Para potencializar a experiência de locais como esse, o curador estimulava a reflexão. “Muitos jovens artistas não sabiam de tudo que se passou durante a ditadura, por isso é importante que, durante as visitas, cada um fale sobre o que conhece dessa história”, disse Andaur.

O intercâmbio, assim, torna-se um método diário na viagem. Todos os participantes do grupo, fossem artistas reconhecidos, como Mario Opazo – chileno radicado na Colômbia – e o chileno Mauricio Toro-Garcia, fossem participantes de coletivos com um trabalho nada comercial, como La Pan, ou ainda os performers Nicolás Grum e Isabel Torres, em algum momento deveriam apresentar sua obra ao grupo.

Em outros momentos, Andaur sugeria que cada um deveria caminhar sozinho, como quando da visita a uma antiga mina de extração de “guano”, um fertilizante extraído de montanhas rochosas por escravos chineses, no século XIX, em Chanavaya. O nome do local é uma corruptela de “China Bay”, por conta dos “coolies”, como eram chamados os escravos brancos oriundos de Cantão, na China. Dezenas deles morreram em razão das péssimas condições de trabalho na época, mas a presença chinesa até hoje é visível em Iquique, a cerca de 50 quilômetros dessa região.

Além de Piságua, Tirana, Iquique e Chanavaya, o grupo passou por Victoria, uma cidade abandonada, que durante o esplendor do salitre era habitada por centenas de pessoas e atualmente tem em um coreto de cimento a memória mais visível do passado. Ao seu redor, e por um raio de centenas de metros, madeiras estão dispersas por toda parte, contribuindo para a imagem de desolação do abandono.

Justamente por conta das riquezas da região, Tarapacá foi centro de guerras territoriais, tendo pertencido ao Peru, entre 1532 e 1884. O Chile, com a Guerra do Pacífico, em 1879, começa a conquista da área, definida de fato apenas cinco anos depois. “Por conta dessas disputas, há uma forte questão de identidade na região. Afinal, muitas tradições peruanas seguem por aqui, entre elas a própria festa de La Tirana, que teve início com mineiros aimarás, bolivianos e peruanos”, conta  Bernardo Guerrero. Como forma de nacionalizar a festa, a Virgem do Carmo foi designada padroeira do exército do Chile em 1910.

Ordem de serviço A: Copie do texto sobre a viagem a Tarapacá o trecho que vai de "Em outros momentos, Andaur" até "quilômetros dessa região.", sem mudar nenhuma palavra.
Ordem de serviço B: Prossiga com o texto sobre a viagem a Tarapacá, começando logo depois da última frase.
As linhas não têm relação com o texto sobre a viagem a Tarapacá.

Material fornecido:
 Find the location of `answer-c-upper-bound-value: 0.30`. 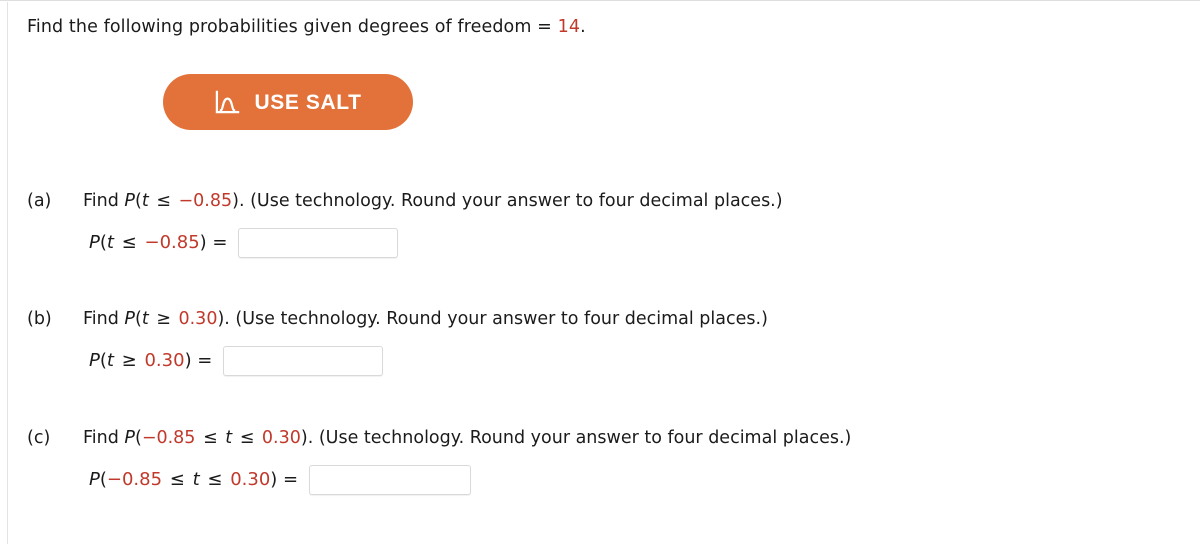

answer-c-upper-bound-value: 0.30 is located at coordinates (250, 480).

Resultado esperado A:
Em outros momentos, Andaur sugeria que cada um deveria caminhar sozinho, como quando da visita a uma antiga mina de extração de “guano”, um fertilizante extraído de montanhas rochosas por escravos chineses, no século XIX, em Chanavaya. O nome do local é uma corruptela de “China Bay”, por conta dos “coolies”, como eram chamados os escravos brancos oriundos de Cantão, na China. Dezenas deles morreram em razão das péssimas condições de trabalho na época, mas a presença chinesa até hoje é visível em Iquique, a cerca de 50 quilômetros dessa região.

Resultado esperado B:
Independentemente dos discursos oficiais, contudo, a festa conserva sua essência, já que é dos raros grandes eventos que não foram cooptados pelo marketing de grandes corporações.

Diante das experiências tão intensas, torna-se difícil imaginar como a arte poderia competir em forma e escala. “Do deserto já se produziram muitas imagens, mas o que me interessa é revelar processos”, conta Andaur, explicando o motivo do deslocamento como método.

Nos últimos anos, o conceito de sul tem sido observado como uma espécie de contraponto ao imperialismo do norte do globo terrestre, com Estados Unidos e Europa dominando as narrativas. A experiência em Tarapacá aponta como as possibilidades de quebra de paradigmas podem ocorrer em todo lugar, e, ao final, o Grande Norte está de fato mais próximo das características das noções anti-hegemônicas do que se considera o sul e pode ser um potente laboratório de reflexão sobre questões essenciais do momento presente, como ecologia, religião, identidade, memória e dominação. Lá, o vazio do deserto é apenas uma miragem.